Reached Monday, Hemmer said he began looking into the matter last fall after learning about how the contract was awarded. He said that in June 2001 the district sought proposals for construction-management services on the headquarters, being built just off Ky. 17 near Interstate 275 in Fort Wright.

Rather than using the bidding process, the sanitation district's board chose Ashley by awarding the firm a personal services contract for construction management in August 2001.

"The construction management contract (to Ashley) was not awarded through a bid process, but instead, was awarded after solicitation and review of six proposals," Covington lawyer William T. Robinson, who represents the sewer district, said in a June 16 memo to the judge-executives.
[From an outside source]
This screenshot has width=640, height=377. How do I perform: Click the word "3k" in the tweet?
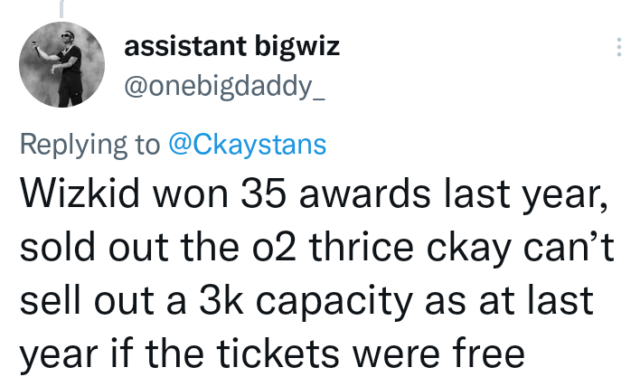tap(221, 301)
And in a Sept. 4 letter to Hemmer, Bob Elliston, chairman of the sewer district board, admitted Ashley's proposal was more than Hemmer's. But the difference was $90,000, not the nearly $700,000 Hemmer claimed.
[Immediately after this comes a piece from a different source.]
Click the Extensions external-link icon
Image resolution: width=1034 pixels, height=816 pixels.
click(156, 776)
"We do not question that Ashley was paid more," Elliston said in the letter.

Both Robinson said Elliston said Ashley's professional expertise and experience were factors in the selection process.

Robinson also stood by the legal advice given by him and one other Northern Kentucky lawyer - Gerald Dusing of Florence - that the work could be awarded through a personal services contract rather than through the construction bidding process. "We are very comfortable with the legal opinion rendered in this matter," he said.